Task details: Give the data again exactly, without its images.

══ Materials provided ══

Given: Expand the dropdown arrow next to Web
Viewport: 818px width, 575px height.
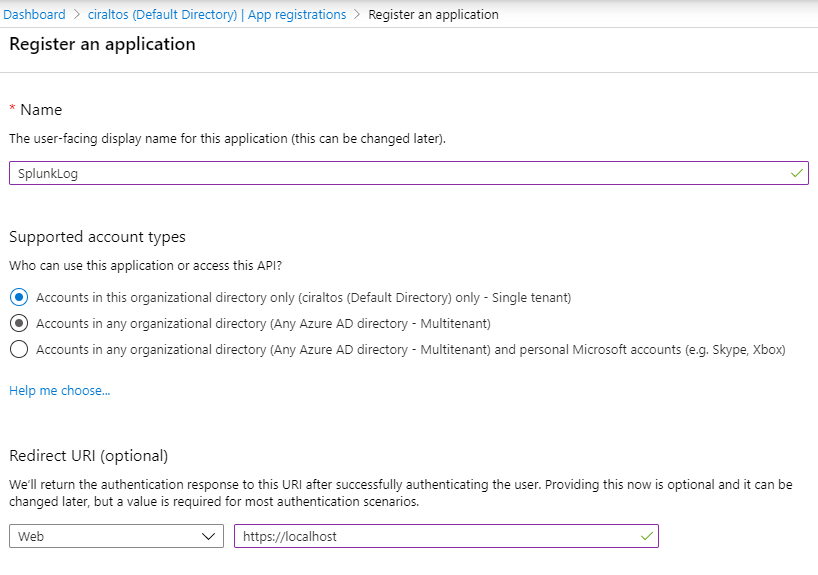Looking at the screenshot, I should click(x=209, y=536).
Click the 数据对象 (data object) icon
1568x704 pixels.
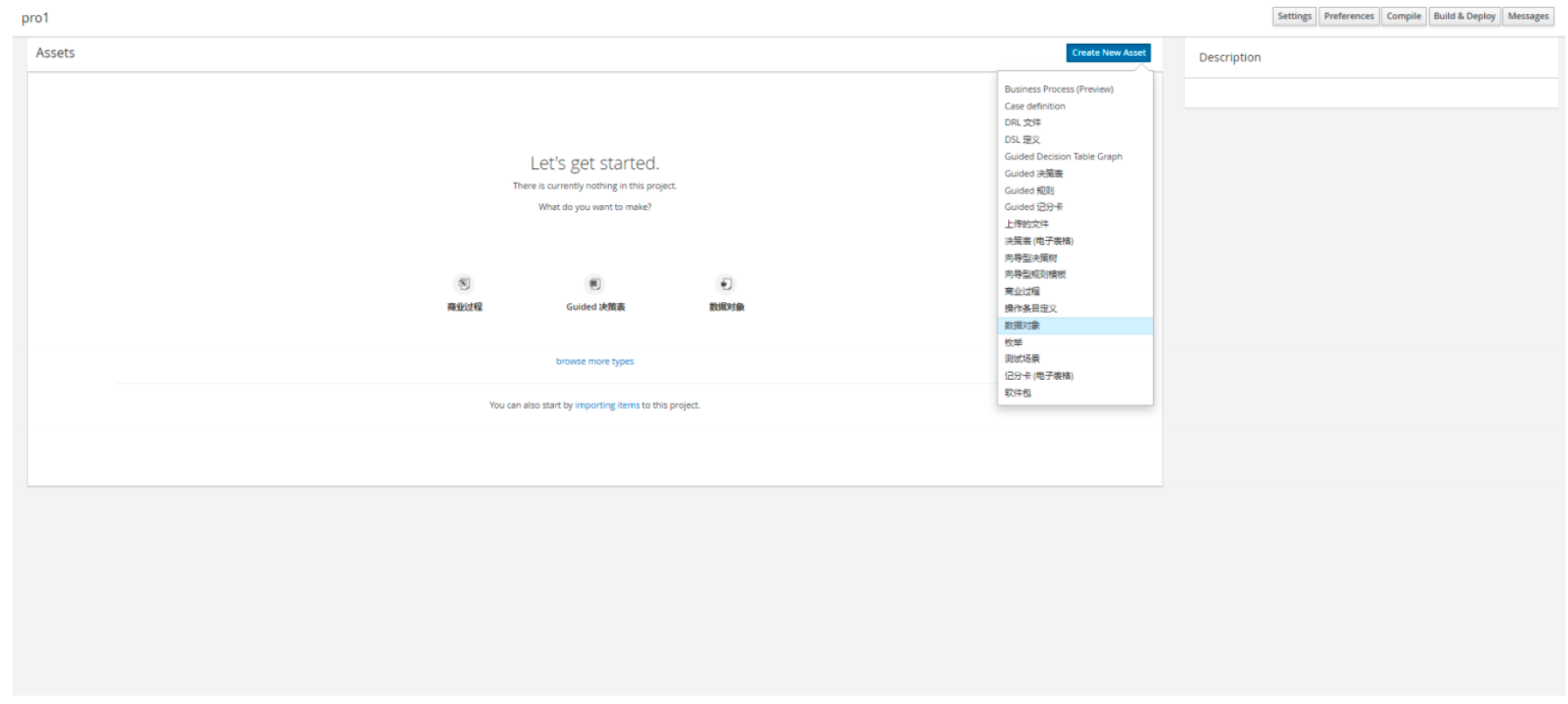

═══

Reply to the exercise:
Given: Expand the dropdown arrow next to Web
Viewport: 818px width, 575px height.
Looking at the screenshot, I should click(x=209, y=536).
Click the 数据对象 (data object) icon
1568x704 pixels.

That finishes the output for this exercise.